SEPANG: Asian airlines are making a beeline to the KL International Airport, with the Philippine Airlines being the latest to come back. 

The airline is the 42nd airline to operate from and make the KLIA its regional hub. 

Two others – Royal Brunei Airlines and Air Mauritius – have decided to increase their flights to Malaysia. 

Traffic has also started to come back to the level before the Severe Acute Respiratory Syndrome (SARS) struck the travelling industry, giving hopes that the passenger traffic at KLIA will still grow by 4% this year.  

Transport Minister Datuk Chan Kong Choy said the Philippines carrier would start flying to KLIA from Manila from Sunday, with four weekly flights using a Boeing 737 aircraft. 

He said Royal Brunei would now fly twice weekly from Bandar Seri Begawan while Air Mauritius has bumped up its twice-weekly flights to thrice weekly. Both airlines will increase their flights by the end of the year. 

Speaking to reporters after launching the New Route Asia seminar at the Pan Pacific Hotel here, Chan said these additional flights and airlines opera- 

ting out of KLIA would help to  

increase the number of passengers handled by the airport. 
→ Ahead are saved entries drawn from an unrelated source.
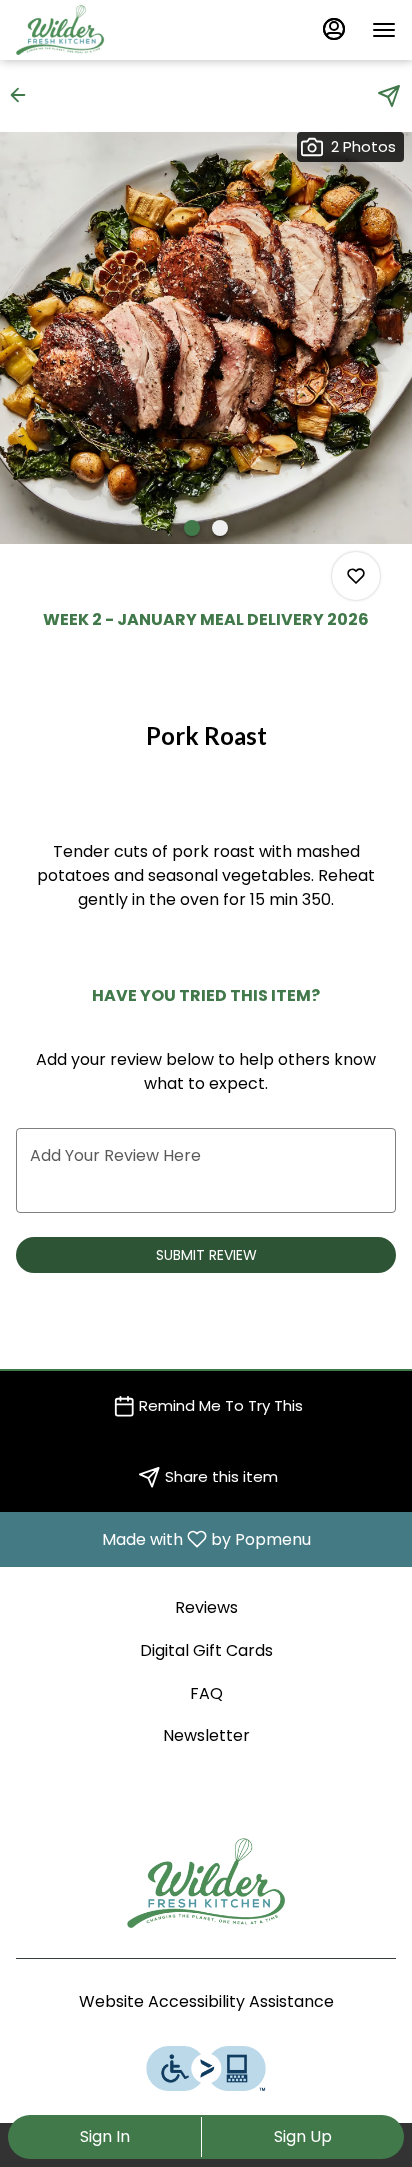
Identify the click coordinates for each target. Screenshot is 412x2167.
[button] (24, 95)
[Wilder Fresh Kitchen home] (106, 30)
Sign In (105, 2136)
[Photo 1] (192, 528)
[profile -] (334, 29)
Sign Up (303, 2136)
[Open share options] (389, 96)
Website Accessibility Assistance (206, 2002)
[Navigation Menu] (384, 30)
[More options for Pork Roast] (356, 576)
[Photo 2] (220, 528)
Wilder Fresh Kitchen (206, 1883)
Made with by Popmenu (163, 1538)
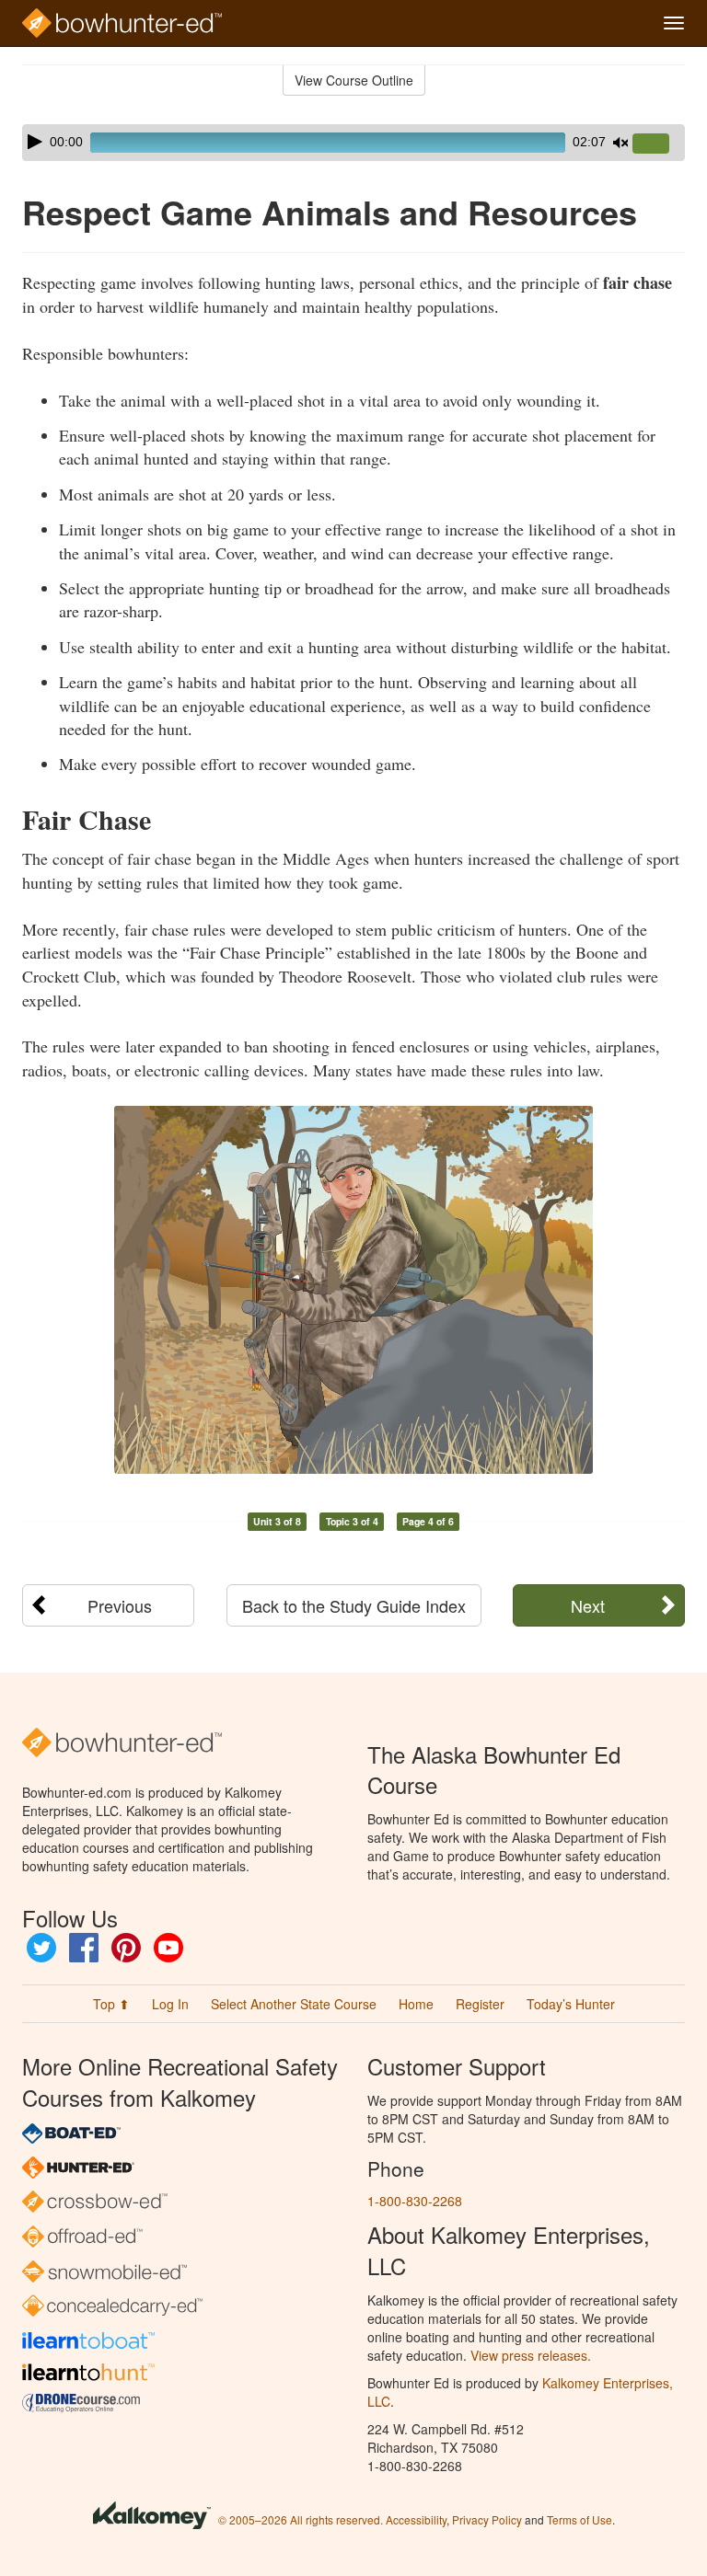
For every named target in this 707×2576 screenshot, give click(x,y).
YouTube (168, 1947)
The seminar gathered some 135 delegates from various airlines, airports and other travel industry players for a three-day conference beginning yesterday. 

This is the first time such a seminar is held in Asia, with Asian destinations in mind. 

Malaysia Airports Holdings Bhd was given the contract to organise the seminar for the next two years. 

Chan said arrivals at KLIA up till end of last month numbered some 12.49 million passengers, a reduction of 3.6% compared to last year. 

“This was despite crises like the Severe Acute Respiratory Syndrome and the Iraqi war, which badly affected travel between April and July. 

“With traffic coming back to pre-SARS level in August, we are confident the last quarter will mark up the figure and we expect a growth of 4% in passenger traffic,” he said. 

Chan said China and India were likely to be the catalysts for the region’s intra-Asia air transport growth, due to the two countries' large population. 

“China alone has forecast 10% annual air passenger growth until the year 2020, which will significantly contribute to the development of the air travel potential of this region,” he said. 

Chan said he had recently travelled to Shanghai for talks with a few regional airlines on the possibility of flying to KLIA. 

“We are also in ongoing discussions with many of the major airlines in Europe, to ask them to use KLIA as their Asian hub,” he said. 

To a question whether budget airline Air Asia was facing problems with Singaporean authorities on the operation of its feeder buses from Senai Airport in Johor to the republic, Chan said: 

“I will be meeting officials from Air Asia to talk to them and understand the actual problems they are facing. 

“And if need be, the Government will come in to assist them.”